_SOURCE TEXT_:
● ● ● ● ● ● ●

It was true that a Bahrain bank had just bought a majority share in Caribou, I'd read it in a section of my dad's paper while eating a bowl of Quaker Oats that morning, and so I said, "Yes..."
"Well soon enough they'll have you WEARING A BURKA!" and he pointed his finger at me and sped off.
On another occasion, I was lucky enough to be working the counter on a Sunday morning. An old woman hobbled up, her hair artificially sandy, her lips drawn on with chocolate-colored pencil. She set a rolled-up poster on the counter and unrolled it with arthritic hands. It was for the movie version of "The Lion, the Witch and the Wardrobe." The woman looked up at me. Her eyes didn't quite focus. She said, "The Lion is Jesus!" and then turned around, hobbled out. She didn't order anything, either.
I stayed because my friends were there, and because, by the time I'd been working there for a month, I was addicted to the free coffee. When we made Coolers, there was always something left over, and I'd take them like shots, the little Dixie cups of sludgy milky coffee-shake. I graduated to lattes, then to cups of straight black coffee. Nobody cared, at the time, and especially nobody cared late at night, when it'd only be three of us working, making smoothies for cars full of stoned teenagers - I'd get blatant, dig my hands into the bowl of Snickers bits, snarf chocolate-covered espresso beans, make new and interesting drink combinations. (Raspberry-vanilla-mint? Sure! Lemon anything? Why not?) I liked the illusion of freedom: here I was, left alone in this corporate entity I'd visited since I was a little girl (hot chocolates with the gummy monster on top when my dad splurged on coffee on weekends).
I kept thinking, for a while, that I'd get better at the job. I'd whip out drinks and chat and smile with people, earn the legendary twenty-dollar tips. Men would flirt with me and I'd just act mysterious. Customers would stop just to know my name, that counter-girl full of witty comebacks. But it was never that kind of job. It wasn't a place at which one could rise to the top - rather, it was a temporary holding pen for teenagers, a resting zone for thirty-ish middle managers, who blew in and blew out.
After several months, Elke was fired. The rumor was that she was an alcoholic, but I think it was just too perfect, what with her name and all, and plus, I'd never seen her drunk, just forceful. She was replaced by a kind man who tried to get us Christmas off and who was then told by Corporate that we had to stay open; he, in turn, was replaced by a pinched Dwight Shrute type, who took away our free drinks and made us dump expired scones in a garbage can instead of taking them home.
I quit, at that point, but I still dream about it, sometimes. I am afraid of going back there. Never since have I experienced that level of frantic activity, those sinking pits of despair. Writing may, at times, be tough, but it's a slower, more indolent kind of tough - you're failing nobody but yourself when you don't do a great job of it.
That night at the bonfire, I imagined pulling up to the Caribou and being confronted, at the drive-through window, by a young version of myself: a girl wearing heavy foundation to mask the acne scars, with hair that looks like it hasn't been washed in a while, eyebrows that she still shaves in the middle rather than plucking, dark-black eyeliner. She looks scared. It's been a late night and she has a calc test in the morning, something that gives her the same kind of anxiety as this does, all the cars in the drive-through, rushing at her like equations. I can tell that she wants to be at home. Her hands shake from the cold, from cold drinks, from too many chocolate-covered espresso beans.

● ● ● ● ● ● ●

_RAW DATA_:
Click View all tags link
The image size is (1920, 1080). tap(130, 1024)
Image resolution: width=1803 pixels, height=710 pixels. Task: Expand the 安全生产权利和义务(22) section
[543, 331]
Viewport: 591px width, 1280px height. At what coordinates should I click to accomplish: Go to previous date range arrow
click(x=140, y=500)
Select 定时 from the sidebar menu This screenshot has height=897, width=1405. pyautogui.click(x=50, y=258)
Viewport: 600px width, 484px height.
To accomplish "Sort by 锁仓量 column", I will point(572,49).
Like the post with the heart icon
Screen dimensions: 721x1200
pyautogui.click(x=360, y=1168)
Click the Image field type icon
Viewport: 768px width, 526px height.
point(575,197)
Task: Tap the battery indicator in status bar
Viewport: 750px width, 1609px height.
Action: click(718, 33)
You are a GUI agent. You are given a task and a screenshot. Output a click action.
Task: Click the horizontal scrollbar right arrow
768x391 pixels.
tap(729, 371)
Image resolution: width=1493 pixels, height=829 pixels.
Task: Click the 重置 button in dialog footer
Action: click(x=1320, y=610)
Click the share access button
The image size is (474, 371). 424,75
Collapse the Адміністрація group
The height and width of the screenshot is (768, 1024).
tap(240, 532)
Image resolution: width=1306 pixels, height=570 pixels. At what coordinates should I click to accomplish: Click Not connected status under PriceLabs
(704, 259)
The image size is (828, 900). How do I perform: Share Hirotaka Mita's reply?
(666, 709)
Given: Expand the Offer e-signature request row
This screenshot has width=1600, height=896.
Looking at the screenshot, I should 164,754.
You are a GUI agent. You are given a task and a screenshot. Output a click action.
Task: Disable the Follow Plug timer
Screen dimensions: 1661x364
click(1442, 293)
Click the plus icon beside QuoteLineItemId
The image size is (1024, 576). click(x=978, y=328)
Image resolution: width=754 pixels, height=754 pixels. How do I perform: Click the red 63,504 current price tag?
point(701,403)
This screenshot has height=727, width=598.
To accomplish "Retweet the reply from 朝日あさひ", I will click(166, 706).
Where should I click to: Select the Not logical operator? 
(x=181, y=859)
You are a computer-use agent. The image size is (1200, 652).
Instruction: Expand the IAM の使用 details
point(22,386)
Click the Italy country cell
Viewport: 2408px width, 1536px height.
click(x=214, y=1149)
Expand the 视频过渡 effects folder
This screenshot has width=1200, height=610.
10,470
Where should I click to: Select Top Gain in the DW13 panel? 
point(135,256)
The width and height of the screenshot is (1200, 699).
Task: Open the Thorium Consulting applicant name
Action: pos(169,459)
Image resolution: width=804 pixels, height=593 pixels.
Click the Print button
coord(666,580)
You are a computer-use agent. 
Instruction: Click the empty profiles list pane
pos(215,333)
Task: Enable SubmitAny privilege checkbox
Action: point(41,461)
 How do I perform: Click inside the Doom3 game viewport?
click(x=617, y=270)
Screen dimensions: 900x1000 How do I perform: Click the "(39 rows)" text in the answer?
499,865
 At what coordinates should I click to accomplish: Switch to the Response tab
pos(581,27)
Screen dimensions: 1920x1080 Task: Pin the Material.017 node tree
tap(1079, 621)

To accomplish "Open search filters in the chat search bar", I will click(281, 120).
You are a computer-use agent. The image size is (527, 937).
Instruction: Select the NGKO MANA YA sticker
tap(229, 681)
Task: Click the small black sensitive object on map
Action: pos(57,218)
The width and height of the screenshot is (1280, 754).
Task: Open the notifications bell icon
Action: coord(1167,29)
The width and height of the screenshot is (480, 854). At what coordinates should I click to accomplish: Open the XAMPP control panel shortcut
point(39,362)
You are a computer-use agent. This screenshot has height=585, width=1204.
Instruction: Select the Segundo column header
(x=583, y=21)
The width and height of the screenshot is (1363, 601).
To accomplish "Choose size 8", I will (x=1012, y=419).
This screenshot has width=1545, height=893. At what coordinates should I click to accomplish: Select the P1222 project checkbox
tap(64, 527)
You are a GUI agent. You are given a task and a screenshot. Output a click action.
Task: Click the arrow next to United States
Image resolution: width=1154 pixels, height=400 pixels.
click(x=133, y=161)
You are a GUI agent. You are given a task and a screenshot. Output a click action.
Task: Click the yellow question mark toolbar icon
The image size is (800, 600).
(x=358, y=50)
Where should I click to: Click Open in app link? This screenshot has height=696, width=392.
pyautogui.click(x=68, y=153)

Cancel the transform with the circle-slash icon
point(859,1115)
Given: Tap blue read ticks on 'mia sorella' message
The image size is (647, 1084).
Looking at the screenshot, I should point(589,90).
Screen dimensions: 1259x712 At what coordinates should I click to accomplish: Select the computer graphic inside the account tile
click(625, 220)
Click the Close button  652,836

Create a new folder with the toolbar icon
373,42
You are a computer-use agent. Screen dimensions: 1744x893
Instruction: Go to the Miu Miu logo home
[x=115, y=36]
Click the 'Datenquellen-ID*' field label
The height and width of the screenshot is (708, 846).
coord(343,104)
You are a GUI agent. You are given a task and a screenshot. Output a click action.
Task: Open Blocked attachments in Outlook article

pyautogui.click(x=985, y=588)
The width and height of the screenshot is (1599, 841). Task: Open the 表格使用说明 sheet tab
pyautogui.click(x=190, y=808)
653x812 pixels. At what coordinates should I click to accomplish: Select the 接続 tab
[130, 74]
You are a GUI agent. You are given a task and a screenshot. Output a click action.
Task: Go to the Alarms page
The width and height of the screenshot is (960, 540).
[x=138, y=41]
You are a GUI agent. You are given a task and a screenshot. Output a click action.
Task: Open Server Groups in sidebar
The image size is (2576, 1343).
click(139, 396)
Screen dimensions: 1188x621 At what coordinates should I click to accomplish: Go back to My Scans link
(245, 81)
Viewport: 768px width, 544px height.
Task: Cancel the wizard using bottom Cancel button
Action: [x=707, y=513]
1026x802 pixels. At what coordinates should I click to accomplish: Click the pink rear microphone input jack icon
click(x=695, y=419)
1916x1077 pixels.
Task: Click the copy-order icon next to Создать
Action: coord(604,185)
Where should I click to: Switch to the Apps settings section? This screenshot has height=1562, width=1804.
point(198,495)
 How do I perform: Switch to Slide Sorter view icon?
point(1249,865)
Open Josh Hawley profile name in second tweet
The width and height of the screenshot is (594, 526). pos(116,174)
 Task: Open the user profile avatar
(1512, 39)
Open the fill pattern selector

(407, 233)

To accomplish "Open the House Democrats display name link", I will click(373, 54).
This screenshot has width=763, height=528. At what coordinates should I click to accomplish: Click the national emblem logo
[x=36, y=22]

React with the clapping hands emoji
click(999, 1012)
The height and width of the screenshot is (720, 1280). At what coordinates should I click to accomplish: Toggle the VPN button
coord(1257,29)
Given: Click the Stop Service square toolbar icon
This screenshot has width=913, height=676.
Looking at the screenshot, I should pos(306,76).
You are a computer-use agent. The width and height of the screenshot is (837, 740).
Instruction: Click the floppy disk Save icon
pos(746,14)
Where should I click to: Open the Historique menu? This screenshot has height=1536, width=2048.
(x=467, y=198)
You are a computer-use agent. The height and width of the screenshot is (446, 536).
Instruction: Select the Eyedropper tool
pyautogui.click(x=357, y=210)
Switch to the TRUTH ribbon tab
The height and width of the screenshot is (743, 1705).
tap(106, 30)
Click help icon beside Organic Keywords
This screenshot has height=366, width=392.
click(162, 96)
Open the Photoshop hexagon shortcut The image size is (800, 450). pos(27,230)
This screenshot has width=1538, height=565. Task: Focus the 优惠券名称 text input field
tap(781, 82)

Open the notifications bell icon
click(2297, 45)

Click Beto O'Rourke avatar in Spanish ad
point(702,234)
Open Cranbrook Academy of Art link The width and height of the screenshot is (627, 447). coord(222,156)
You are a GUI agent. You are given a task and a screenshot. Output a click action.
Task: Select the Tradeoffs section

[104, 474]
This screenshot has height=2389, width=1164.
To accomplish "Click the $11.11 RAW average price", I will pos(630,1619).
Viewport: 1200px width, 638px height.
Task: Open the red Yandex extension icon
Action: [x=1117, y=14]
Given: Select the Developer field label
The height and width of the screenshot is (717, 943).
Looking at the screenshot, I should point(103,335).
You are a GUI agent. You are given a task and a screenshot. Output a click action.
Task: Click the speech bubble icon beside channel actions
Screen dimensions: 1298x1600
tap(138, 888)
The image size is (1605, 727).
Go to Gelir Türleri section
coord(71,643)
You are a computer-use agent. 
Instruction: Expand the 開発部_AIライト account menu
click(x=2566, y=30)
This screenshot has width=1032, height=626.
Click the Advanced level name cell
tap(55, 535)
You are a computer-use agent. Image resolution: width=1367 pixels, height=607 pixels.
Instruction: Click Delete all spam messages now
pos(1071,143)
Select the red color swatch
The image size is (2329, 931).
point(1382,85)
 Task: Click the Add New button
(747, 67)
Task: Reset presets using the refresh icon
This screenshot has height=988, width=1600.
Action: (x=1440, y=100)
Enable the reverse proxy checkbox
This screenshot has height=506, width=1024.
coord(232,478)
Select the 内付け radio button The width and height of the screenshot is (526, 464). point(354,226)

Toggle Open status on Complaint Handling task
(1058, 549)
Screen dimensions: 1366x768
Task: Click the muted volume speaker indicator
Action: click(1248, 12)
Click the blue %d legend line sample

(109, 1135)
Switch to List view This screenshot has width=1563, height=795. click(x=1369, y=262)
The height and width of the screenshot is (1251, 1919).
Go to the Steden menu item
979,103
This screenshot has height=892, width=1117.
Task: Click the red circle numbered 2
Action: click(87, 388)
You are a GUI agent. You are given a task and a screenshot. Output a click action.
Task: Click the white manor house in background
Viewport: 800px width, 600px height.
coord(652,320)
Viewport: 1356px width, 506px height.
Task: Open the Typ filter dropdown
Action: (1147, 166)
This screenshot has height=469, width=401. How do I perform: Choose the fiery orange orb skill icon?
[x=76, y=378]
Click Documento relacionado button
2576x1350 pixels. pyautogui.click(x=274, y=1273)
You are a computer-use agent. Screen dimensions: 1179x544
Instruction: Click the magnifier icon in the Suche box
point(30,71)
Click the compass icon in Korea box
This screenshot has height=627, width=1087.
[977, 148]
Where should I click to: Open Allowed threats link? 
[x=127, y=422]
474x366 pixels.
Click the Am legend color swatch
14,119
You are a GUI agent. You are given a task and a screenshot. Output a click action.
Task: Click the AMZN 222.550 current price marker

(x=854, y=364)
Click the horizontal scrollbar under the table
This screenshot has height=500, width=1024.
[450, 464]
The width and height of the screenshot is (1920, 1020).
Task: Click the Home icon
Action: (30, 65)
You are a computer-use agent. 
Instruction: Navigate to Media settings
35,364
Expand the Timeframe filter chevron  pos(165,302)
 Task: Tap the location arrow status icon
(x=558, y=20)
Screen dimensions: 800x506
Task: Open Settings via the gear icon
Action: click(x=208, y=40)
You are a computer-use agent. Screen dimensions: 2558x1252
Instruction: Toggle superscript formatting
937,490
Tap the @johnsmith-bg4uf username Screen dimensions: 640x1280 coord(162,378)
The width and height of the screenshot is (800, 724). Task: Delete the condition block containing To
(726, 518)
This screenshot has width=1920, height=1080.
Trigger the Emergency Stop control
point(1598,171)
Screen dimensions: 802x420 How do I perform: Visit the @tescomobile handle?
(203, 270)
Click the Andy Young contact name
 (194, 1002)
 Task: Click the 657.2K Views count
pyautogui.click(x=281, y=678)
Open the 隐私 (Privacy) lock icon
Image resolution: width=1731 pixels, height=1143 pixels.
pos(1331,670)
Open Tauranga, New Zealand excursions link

● ● ● ● ● ● ●

_GOALS_:
1. According to the source text, why did the narrator keep working at the Caribou?
2. Write out the passage of the source text that begins at the words "That night at" and stops after "chocolate-covered espresso beans.", switching "shake" to "tremble".

_ANSWERS TO THE TASKS_:
1. The narrator stayed because friends worked there. By the end of the first month, the narrator was also addicted to the free coffee.

2.
That night at the bonfire, I imagined pulling up to the Caribou and being confronted, at the drive-through window, by a young version of myself: a girl wearing heavy foundation to mask the acne scars, with hair that looks like it hasn't been washed in a while, eyebrows that she still shaves in the middle rather than plucking, dark-black eyeliner. She looks scared. It's been a late night and she has a calc test in the morning, something that gives her the same kind of anxiety as this does, all the cars in the drive-through, rushing at her like equations. I can tell that she wants to be at home. Her hands tremble from the cold, from cold drinks, from too many chocolate-covered espresso beans.